Item coordinate data:

START

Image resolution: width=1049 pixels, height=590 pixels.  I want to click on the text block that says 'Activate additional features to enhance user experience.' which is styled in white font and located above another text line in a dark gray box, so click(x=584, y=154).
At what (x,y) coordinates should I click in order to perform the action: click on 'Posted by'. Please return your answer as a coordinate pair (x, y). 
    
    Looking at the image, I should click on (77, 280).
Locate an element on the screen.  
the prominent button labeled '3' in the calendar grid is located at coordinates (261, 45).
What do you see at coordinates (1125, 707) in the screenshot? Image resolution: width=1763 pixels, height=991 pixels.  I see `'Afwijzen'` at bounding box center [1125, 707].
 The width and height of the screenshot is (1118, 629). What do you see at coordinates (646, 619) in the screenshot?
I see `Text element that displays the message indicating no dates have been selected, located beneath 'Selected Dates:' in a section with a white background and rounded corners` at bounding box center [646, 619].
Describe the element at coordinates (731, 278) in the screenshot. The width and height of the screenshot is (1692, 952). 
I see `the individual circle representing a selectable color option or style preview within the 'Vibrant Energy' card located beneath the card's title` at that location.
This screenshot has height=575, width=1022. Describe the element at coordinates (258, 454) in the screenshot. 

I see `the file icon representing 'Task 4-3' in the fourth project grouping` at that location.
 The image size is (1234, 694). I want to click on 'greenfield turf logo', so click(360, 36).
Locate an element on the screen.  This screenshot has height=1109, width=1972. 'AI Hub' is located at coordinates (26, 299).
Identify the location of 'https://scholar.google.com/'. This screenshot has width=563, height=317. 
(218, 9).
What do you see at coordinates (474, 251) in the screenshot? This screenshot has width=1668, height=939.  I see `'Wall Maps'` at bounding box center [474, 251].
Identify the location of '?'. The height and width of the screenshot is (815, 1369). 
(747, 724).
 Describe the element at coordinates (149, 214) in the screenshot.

END

== STATED PROBLEM ==
Could you copy all of the data above word for word, from the first line to the last?

== RESPONSE TO THE TASK ==
Image resolution: width=1049 pixels, height=590 pixels.  I want to click on the text block that says 'Activate additional features to enhance user experience.' which is styled in white font and located above another text line in a dark gray box, so click(x=584, y=154).
At what (x,y) coordinates should I click in order to perform the action: click on 'Posted by'. Please return your answer as a coordinate pair (x, y). 
    
    Looking at the image, I should click on (77, 280).
Locate an element on the screen.  
the prominent button labeled '3' in the calendar grid is located at coordinates (261, 45).
What do you see at coordinates (1125, 707) in the screenshot? Image resolution: width=1763 pixels, height=991 pixels.  I see `'Afwijzen'` at bounding box center [1125, 707].
 The width and height of the screenshot is (1118, 629). What do you see at coordinates (646, 619) in the screenshot?
I see `Text element that displays the message indicating no dates have been selected, located beneath 'Selected Dates:' in a section with a white background and rounded corners` at bounding box center [646, 619].
Describe the element at coordinates (731, 278) in the screenshot. The width and height of the screenshot is (1692, 952). 
I see `the individual circle representing a selectable color option or style preview within the 'Vibrant Energy' card located beneath the card's title` at that location.
This screenshot has height=575, width=1022. Describe the element at coordinates (258, 454) in the screenshot. 

I see `the file icon representing 'Task 4-3' in the fourth project grouping` at that location.
 The image size is (1234, 694). I want to click on 'greenfield turf logo', so click(360, 36).
Locate an element on the screen.  This screenshot has height=1109, width=1972. 'AI Hub' is located at coordinates (26, 299).
Identify the location of 'https://scholar.google.com/'. This screenshot has width=563, height=317. 
(218, 9).
What do you see at coordinates (474, 251) in the screenshot? This screenshot has width=1668, height=939.  I see `'Wall Maps'` at bounding box center [474, 251].
Identify the location of '?'. The height and width of the screenshot is (815, 1369). 
(747, 724).
 Describe the element at coordinates (149, 214) in the screenshot.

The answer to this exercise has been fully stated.